PKO Ekstraklasa: Klasyczny hat-trick Dawida Drachala kluczem zwycięstwa Rakowa nad Ruchem. 8 goli w Gliwicach
W ofensywnym starciu Ruchu Chorzów i Rakowa Częstochowa rozegranym w ramach 9. serii PKO Ekstraklasy triumfatorem okazał się uczestnik Ligi Europy. Kluczem do zwycięstwa częstochowian był klasyczny hat-trick Dawida Drachala, po którym „Niebiescy” zawzięcie odrabiali straty, ale bez końcowego sukcesu.
Miłe złego początki należały do beniaminka z Chorzowa. Gospodarze w 7. minucie przejęli piłkę, następnie zaatakowali prawą stroną, a do siatki z bliskiej odległości trafił Tomasz Wójtowicz. Zespół Medalików szybko chciał odrobić straty i ruszył do ataku. W 20. minucie John Yeboah wypuścił Łukasza Zwolińskiego sam na sam z bramkarzem. Golkiper Ruchu poradził sobie z próbą „Zwolaka”, ale przy dobitce Dawida Drachala był już bez szans. Tym samym młodzieżowiec Rakowa zdobył swojego debiutanckiego gola w czerwono-niebieskich barwach.
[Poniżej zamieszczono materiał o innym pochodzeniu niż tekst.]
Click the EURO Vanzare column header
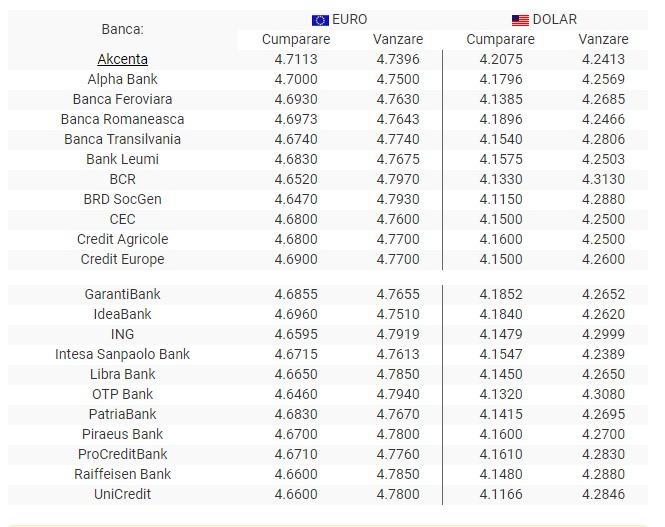The image size is (665, 527). tap(398, 39)
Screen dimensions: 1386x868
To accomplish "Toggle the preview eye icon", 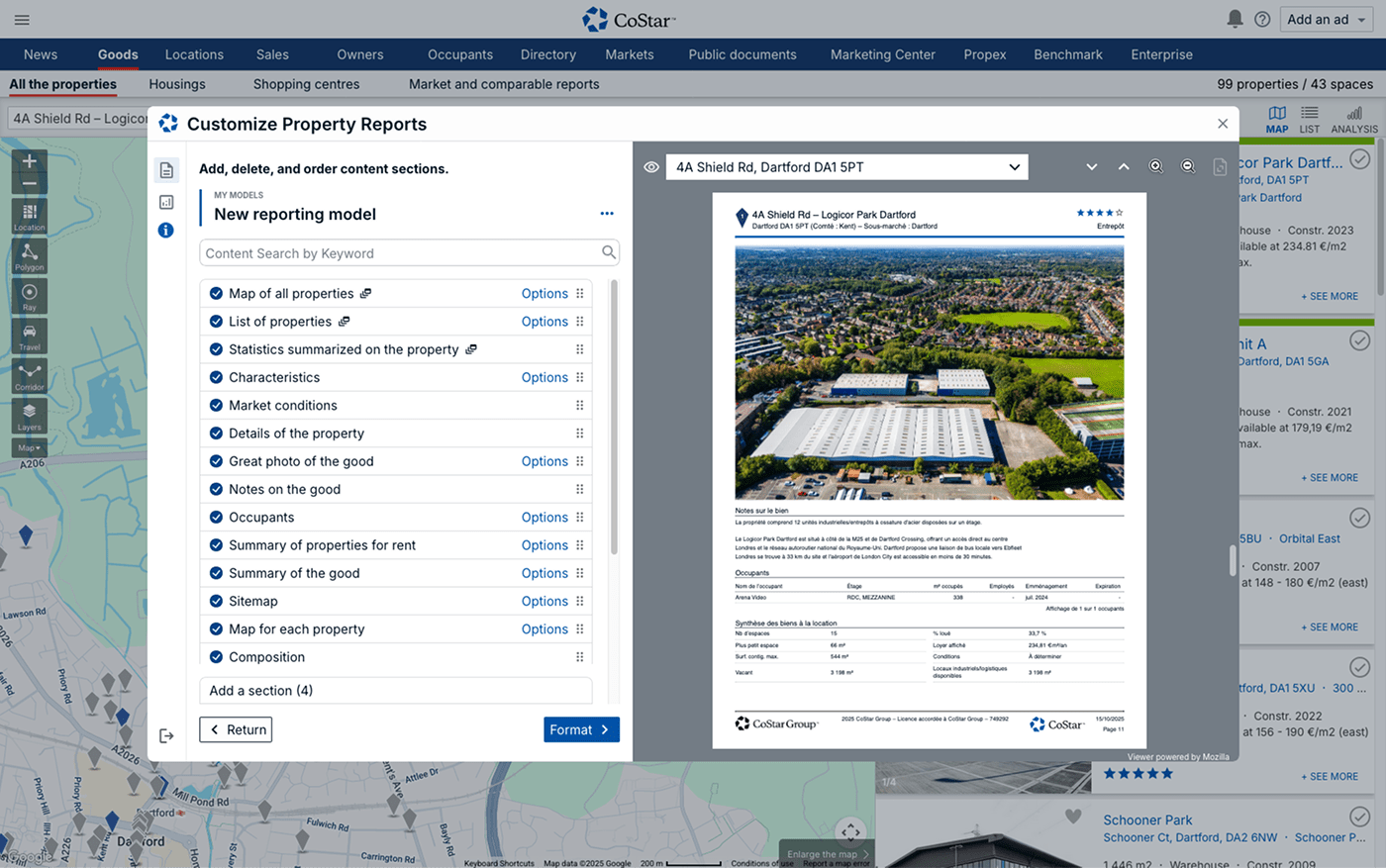I will pos(651,167).
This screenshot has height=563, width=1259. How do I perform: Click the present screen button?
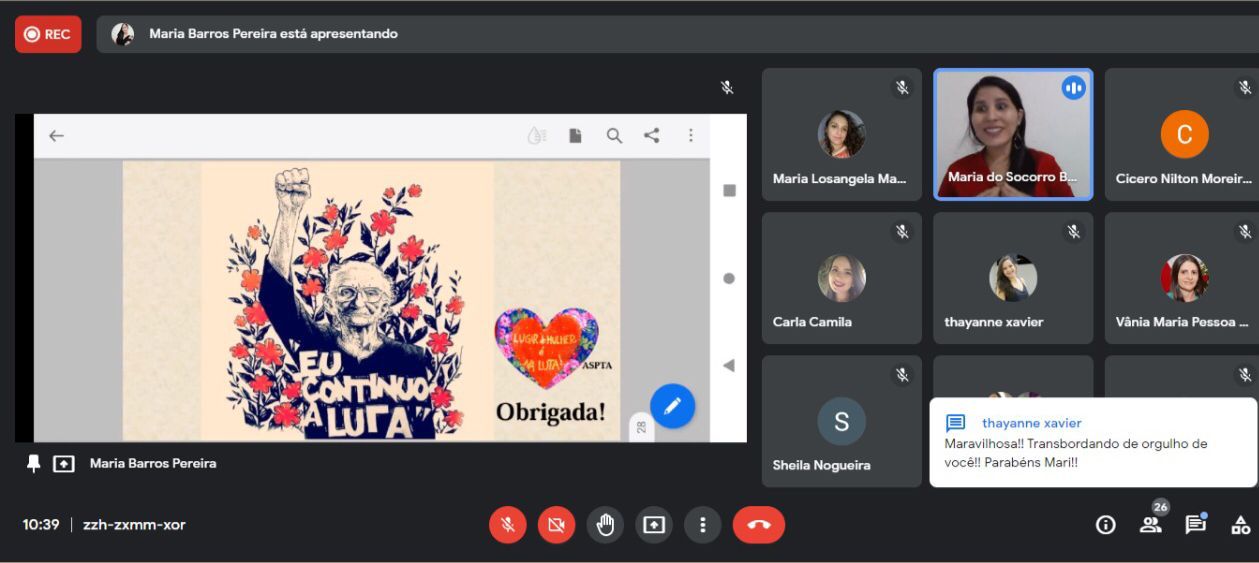coord(654,525)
Podopieczni trenera Dawida Szwargi chcieli iść za ciosem i ta sztuka udała się już w 28. minucie. Ponownie na listę strzelców wpisał się dobrze ustawiony w polu karnym Dawid Drachal. Nieco ponad 10 minut później Zwolińskiego dobrze obsłużył Gustav Berggren, ale strzał naszego napastnika obronił Michał Buchalik. Jeszcze przed przerwą hat-tricka zanotował Drachal, który ponownie najlepiej odnalazł się w polu karnym Ruchu i wykorzystał zamieszanie.
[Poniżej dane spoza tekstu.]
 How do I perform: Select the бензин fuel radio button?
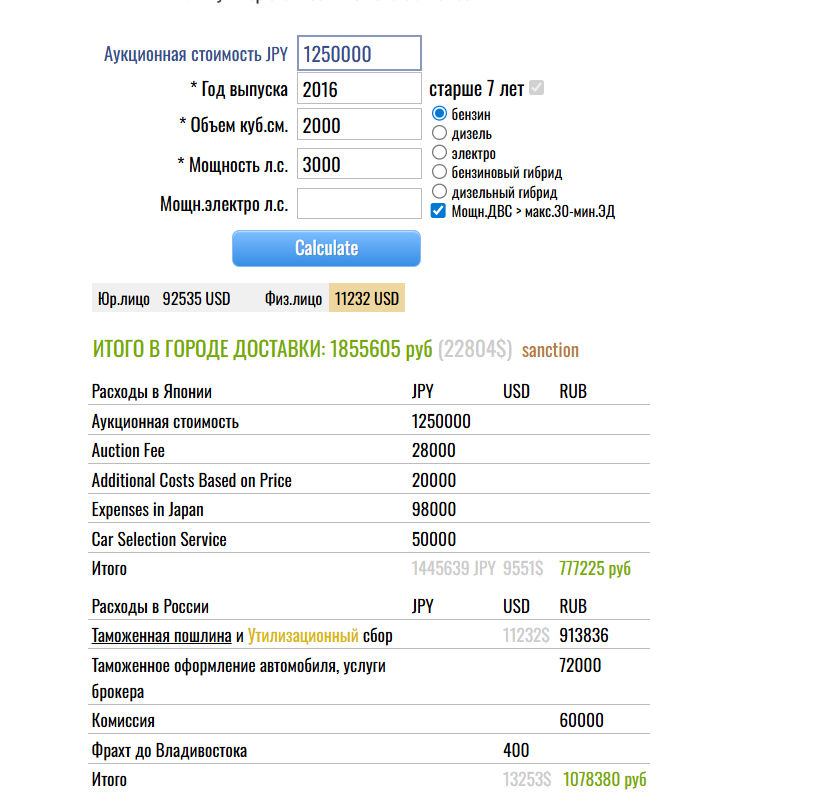(x=439, y=114)
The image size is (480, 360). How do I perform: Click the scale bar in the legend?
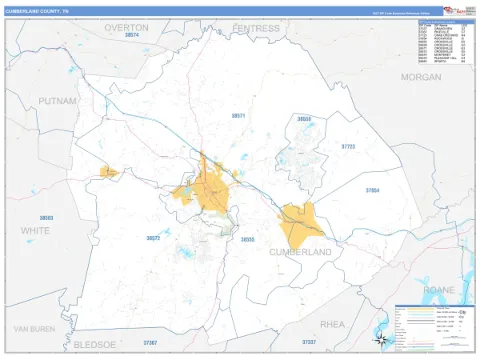pos(453,338)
Wynik spotkania mógł ulec zmianie już na początku drugiej części meczu. Najpierw w dobrej sytuacji znalazł się Yeboah, a po chwili Tomasz Swędrowski. Sędzia po akcji wrócił do tej sytuacji i weryfikował ją na wozie VAR, dopatrując się przewinienia na naszym zawodniku. Yeboah był jednak na spalonym, a grę wznowili gospodarze. W 55. minucie z dystansu huknął Maciej Sadlok, ale czujny między słupkami był Vladan Kovačević. Gospodarze szukali swoich okazji, ale to Raków strzelił kolejnego gola. Swoje premierowe trafienie w oficjalnym meczu zanotował Srdjan Plavšić, który przymierzył zza pola karnego uderzeniem lewą nogą. Na stadionie w Gliwicach nie było czasu nawet na mrugnięcie okiem. W 71. minucie drugiego gola dla chorzowian strzelił Tomasz Podstawski. To nie był koniec emocji. W 78. minucie po weryfikacji VAR sędzia wskazał na rzut karny dla Ruchu, a bramkę kontaktową zdobył Daniel Szczepan. Jednak jedni i drudzy nie zamierzali kończyć strzeleckiej zabawy. W 87. minucie ważną bramkę zdobył Vladyslav Kochergin, który poradził sobie z obrońcą i bramkarzem Ruchu. Licznik bramek zatrzymał się na ośmiu, a szalone spotkanie w Gliwicach wygraliśmy 5:3!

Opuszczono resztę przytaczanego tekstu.